Résidant alors dans le Massachusetts, Earhart saisit avec enthousiasme l'opportunité de devenir la première femme à traverser l'Atlantique en avion. Bien qu'elle n'ait été que passagère lors de cette aventure de 1928 sous le commandement du pilote Wilmer « Bill » Stultz, son livre relatant cette expérience la propulsa sur le devant de la scène.

Après avoir acquis une première notoriété, Earhart entreprit ses propres vols pionniers. En 1932, elle entra dans l'histoire en devenant la première femme à traverser l'Atlantique en solitaire, effectuant un voyage de près de 15 heures entre Terre-Neuve et l'Irlande du Nord.

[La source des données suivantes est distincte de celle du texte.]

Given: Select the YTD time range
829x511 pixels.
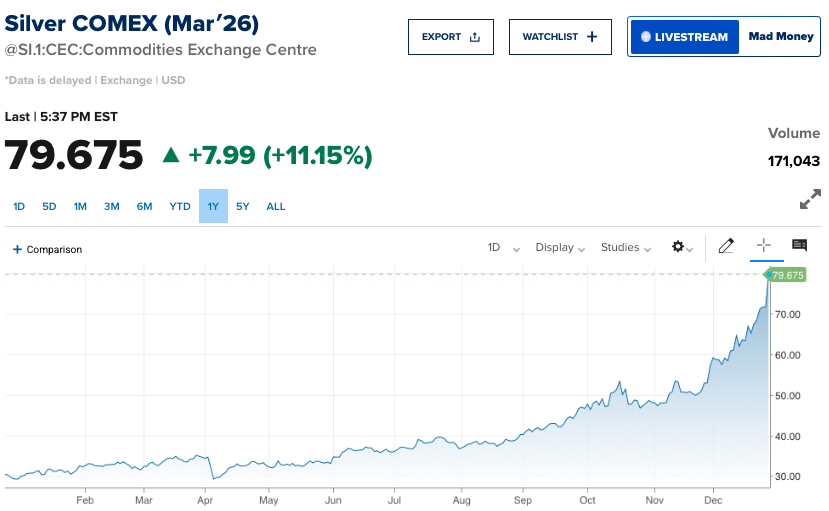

Elle a continué d'enrichir son palmarès de vols impressionnants, culminant avec son vol le plus ambitieux à ce jour : une tentative audacieuse de devenir la première une personne, qui a effectué un voyage autour du monde en suivant l'équateur.

Aujourd'hui, près d'un siècle après le premier vol d'Earhart, la recherche visant à élucider le mystère de son dernier vol, le 2 juillet 1937, est bien plus qu'une simple quête d'un avion disparu. C'est un hommage à l'héritage qui a façonné l'aviation moderne.